A woman has more of a struggle on her hands, yes. I also believe that men really are better at networking. Also, many women reach a point where they have to decide whether to have a child or to pursue their career. It is difficult to combine these two roles in an industry that involves heavy and seasonal workloads. However, those women who have pulled it off show markedly more continuity in their careers than many of their male colleagues. Take Isabel Marant or Phoebe Philo, for example. That is an important point. There’s a lot of coming and going at fashion houses but these women hold their own. One reason being that they produce fashion that sells because their customers identify with it. This is hopefully appreciated by the companies’ male CEOs.
What advice would you offer up-and-coming female designers?
Firstly, get some experience behind you before you set up a label of your own, as this is a very difficult move without financial support or the backing of a fashion group. But above all, it takes dedication. Investing time and money in the fashion sector does not always yield fast rewards. It takes patience and you can only stay the course if you passionately believe in what you are doing.
Have your partnerships – such as early on with brands4friends or most recently with Edited – proven advantageous to you?
Definitely. Partnerships provide access to totally different target groups. That is important to enable one to grow. We also enjoy doing projects that allow us to push back the design envelope. The “Star Wars” jewellery collection is a good example. That was very good for the internationalisation of the brand. Today, we sell to Denmark, Japan, USA, Australia – it’s crazy. This collection brought us a great deal of attention. Jewellery also offers a perfect opportunity for our customers to become acquainted with the brand. Not everyone is able or willing to spend 400 euros on a coat. This way, people can carefully try out what the brand has to offer.
From where do you draw your inspiration for new collections?
I soak up everything – exhibitions, films, music, encounters. So my ideas don’t spring from any fixed pattern. I collect things throughout the year. When I then set out everything in front of me, I usually already have the makings of a new collection. A long process still lies ahead until the models work and match the ideas in my head, though. I’m a perfectionist after all. I expect a lot of myself and of the people who work with me. But you nevertheless have to learn to compromise if you want to work along market lines.

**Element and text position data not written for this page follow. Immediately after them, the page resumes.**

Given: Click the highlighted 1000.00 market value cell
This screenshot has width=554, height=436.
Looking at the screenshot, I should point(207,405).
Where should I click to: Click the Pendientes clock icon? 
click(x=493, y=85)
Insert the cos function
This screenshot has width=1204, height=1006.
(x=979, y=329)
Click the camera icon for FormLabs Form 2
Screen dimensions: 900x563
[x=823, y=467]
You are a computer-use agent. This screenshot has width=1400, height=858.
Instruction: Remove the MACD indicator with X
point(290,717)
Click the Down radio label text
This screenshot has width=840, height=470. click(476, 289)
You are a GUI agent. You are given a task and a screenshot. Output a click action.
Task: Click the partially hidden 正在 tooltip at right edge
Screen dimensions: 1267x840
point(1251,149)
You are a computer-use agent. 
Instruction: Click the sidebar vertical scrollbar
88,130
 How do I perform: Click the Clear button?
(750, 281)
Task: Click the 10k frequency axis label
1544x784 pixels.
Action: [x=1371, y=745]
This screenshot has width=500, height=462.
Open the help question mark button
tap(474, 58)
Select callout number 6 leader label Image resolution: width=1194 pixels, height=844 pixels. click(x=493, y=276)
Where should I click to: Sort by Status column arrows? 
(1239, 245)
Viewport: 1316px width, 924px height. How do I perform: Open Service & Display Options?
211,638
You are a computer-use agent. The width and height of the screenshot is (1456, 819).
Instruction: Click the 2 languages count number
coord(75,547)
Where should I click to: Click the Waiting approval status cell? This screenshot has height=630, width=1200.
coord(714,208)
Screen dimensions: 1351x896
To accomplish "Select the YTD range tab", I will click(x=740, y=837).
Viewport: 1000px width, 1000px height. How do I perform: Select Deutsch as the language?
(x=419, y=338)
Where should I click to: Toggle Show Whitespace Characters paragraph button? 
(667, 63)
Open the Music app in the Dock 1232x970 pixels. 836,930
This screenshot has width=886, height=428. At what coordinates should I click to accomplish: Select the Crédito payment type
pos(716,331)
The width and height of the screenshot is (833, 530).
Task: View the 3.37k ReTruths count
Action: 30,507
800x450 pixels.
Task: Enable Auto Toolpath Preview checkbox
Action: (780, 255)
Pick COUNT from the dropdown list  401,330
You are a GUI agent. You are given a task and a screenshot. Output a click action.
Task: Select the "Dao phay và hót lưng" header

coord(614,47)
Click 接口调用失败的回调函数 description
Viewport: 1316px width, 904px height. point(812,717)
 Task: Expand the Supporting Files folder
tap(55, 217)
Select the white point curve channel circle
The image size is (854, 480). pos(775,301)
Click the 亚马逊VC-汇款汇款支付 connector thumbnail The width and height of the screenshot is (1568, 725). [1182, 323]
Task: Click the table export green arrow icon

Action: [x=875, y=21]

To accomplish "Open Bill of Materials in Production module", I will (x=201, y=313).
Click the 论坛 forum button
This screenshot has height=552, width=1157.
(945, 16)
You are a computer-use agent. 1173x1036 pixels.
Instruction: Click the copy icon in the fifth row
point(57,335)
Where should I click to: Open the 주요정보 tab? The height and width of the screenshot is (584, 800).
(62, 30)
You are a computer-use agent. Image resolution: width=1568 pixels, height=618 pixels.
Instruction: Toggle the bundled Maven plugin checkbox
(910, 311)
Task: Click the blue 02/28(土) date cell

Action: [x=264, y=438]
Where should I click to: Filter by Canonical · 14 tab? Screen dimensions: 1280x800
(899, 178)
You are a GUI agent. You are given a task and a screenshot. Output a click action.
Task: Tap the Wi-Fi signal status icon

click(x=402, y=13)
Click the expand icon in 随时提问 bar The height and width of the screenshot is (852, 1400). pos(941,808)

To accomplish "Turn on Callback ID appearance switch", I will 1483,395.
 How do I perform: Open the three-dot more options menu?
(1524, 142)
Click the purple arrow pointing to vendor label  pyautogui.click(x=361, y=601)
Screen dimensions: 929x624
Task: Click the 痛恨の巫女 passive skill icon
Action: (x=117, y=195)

I’m the quiet type, really. So Fashion Week can sometimes be a bit of a strain for me. But it really touches a deep chord within me when everyone is beaming after the show. That’s the loveliest thing about my job.
Now that we’ve talked so much about your work: How do you recharge your batteries after all this stress? How do you recuperate?
I’m rather a quiet sort of person. I enjoy sitting on my sofa or my bed and drawing most of all. I socialise when I have to. So Fashion Week can sometimes be a bit of a strain for me. But it really touches a deep chord within me when everyone is beaming after the show. That’s the loveliest thing about my job. Above all, friends and family help to keep me on an even keel. I’m often at home. In the summer we all go on holiday together. We also enjoy engaging in long political discussions. That’s always a pleasant contrast to all the fun of the fashion circus (laughs).